The South African High Commissioner to Ghana Lulu Xingwana has asked African governments to create jobs for their citizens to discourage them from travelling to South Africa for greener pastures.
Xingwana said this Wednesday in a reaction to the latest xenophobic attacks in South Africa. The attacks have left five dead in riots in Johannesburg, where foreign-owned shops were targeted on Monday—a recurrence of the 2015 attacks that left at least seven people killed.
“And this starts from poverty, all of our countries must create jobs and opportunities for their people so that we don’t all flock to one country because the one country would not be able to cope. If all of us were coming to Ghana, would you cope? Would you?” she told Naa Dedei Tettey on Starr Today on Starr FM.
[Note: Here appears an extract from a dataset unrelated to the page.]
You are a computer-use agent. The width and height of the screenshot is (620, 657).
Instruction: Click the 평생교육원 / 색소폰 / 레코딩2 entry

“That’s why I say it’s crime, it’s poverty, in Ghana in south Africa, in Zimbabwe, in Nigeria everywhere. And then people will leave these countries and any other country and think they can find something in South Africa,” she added.
Xingwana said it was wrong for anyone to attribute the violence being recorded in South Africa to hatred of other African nationals.
She said the attacks were not directed to foreign nationals and that it is a crime associated with poverty.
“We have a responsibility, all of us to create jobs and opportunities for our people and not look at one country to do it,” she emphasized.
Meanwhile, Zimbabwe has condemned the recent xenophobic attacks in South Africa, describing it as barbaric.
“It clearly offends the spirit of African unity and solidarity as espoused by the African Union Founding fathers in Addis Ababa in 1963,” Zimbabwe’s Information, Publicity and Broadcasting Services Minister Monica Mutsvangwa said in a statement.
According to Mutsvangwa, the senseless orgy of violence in South Africa come at an “inopportune time when African leaders have just launched a Continent-wide Africa Free Trade Area which has opened exciting economic opportunities that facilitate free movement of capital, labour, goods and services.”
Ghana’s former President, John Maham blamed the South African government for the latest xenophobic attacks in South Africa.
Describing the attacks as heartless in a tweet Wednesday Mahama asked the South African government to assume responsibility for “these inhuman actions and implement urgent steps to prevent these attacks from recurring in the future.”
He said, “the perpetrators of these gruesome attacks are ignorant of the continental solidarity that was required to defeat apartheid and give birth to the new South African nation.”
Meanwhile, Ghana’s Deputy Foreign Affairs Minister Charles Owiredu has said no Ghanaian has so far been attacked in the xenophobic insurrection in South Africa.
He also noted there are no reports that Ghanaian-owned shops or interests have been hit in the attacks.